*YOUR GOAL*
Print, word for word, the stretch of the StaxMate cursor passage below that opens with the words containing "The input side" and closes with "to be accessed.".

*PAGE EXCERPT*
◆ ◆ ◆ ◆ ◆

The input side of StaxMate is built on concept of multiple synchronized cursors. Cursors can be thought of as pointers that can only move forward over a scope: a subset of the document they can traverse over. Scope is either a sub-tree for a given element (including all of its ancestors, children and grand-children), or a "slice" that contains just immediate children. That is, a cursor can only traverse the sub-tree it was created for.
During traversal, you can create new child cursors for existing cursors.
The only limitation regarding cursor usage is that only one of cursors is ever active; that is, points to valid content to be accessed.
A cursor is automatically activated when it is created, or when it is advanced. Cursor gets completely deactivated when it traverses through its scope: this also happens for all child cursors when the parent cursor is advanced (because it has to skip the sub-tree(s) its child cursors would traverse).
If this sounds confusing, please refer to Tutorial page, and sample usage: sample code should be very intuitive and show the reasons for above-mentioned restrictions.

◆ ◆ ◆ ◆ ◆

[Entries from a data collection]
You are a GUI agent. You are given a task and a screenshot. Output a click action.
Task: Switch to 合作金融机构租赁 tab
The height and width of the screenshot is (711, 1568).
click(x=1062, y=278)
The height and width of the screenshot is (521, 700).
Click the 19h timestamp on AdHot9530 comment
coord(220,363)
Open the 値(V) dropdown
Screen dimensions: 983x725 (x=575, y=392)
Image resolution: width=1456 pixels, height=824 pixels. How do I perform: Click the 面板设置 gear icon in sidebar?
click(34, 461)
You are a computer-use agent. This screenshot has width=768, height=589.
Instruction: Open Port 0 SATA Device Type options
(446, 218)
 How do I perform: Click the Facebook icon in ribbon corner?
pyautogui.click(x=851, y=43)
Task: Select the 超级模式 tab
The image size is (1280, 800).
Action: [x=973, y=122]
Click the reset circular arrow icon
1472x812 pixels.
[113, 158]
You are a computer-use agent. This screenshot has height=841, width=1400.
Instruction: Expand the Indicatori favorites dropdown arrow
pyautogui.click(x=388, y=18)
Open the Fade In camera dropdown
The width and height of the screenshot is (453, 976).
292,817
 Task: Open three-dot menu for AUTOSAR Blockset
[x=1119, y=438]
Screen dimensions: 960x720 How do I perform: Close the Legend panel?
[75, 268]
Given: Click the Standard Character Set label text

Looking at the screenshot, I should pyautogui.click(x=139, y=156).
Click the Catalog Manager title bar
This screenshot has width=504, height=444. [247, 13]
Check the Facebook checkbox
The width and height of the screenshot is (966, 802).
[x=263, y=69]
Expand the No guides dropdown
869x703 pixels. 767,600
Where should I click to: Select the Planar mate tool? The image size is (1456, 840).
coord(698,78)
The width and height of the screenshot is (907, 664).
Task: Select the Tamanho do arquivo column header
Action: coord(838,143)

◆ ◆ ◆ ◆ ◆

*EXPECTED OUTPUT*
The input side of StaxMate is built on concept of multiple synchronized cursors. Cursors can be thought of as pointers that can only move forward over a scope: a subset of the document they can traverse over. Scope is either a sub-tree for a given element (including all of its ancestors, children and grand-children), or a "slice" that contains just immediate children. That is, a cursor can only traverse the sub-tree it was created for.
During traversal, you can create new child cursors for existing cursors.
The only limitation regarding cursor usage is that only one of cursors is ever active; that is, points to valid content to be accessed.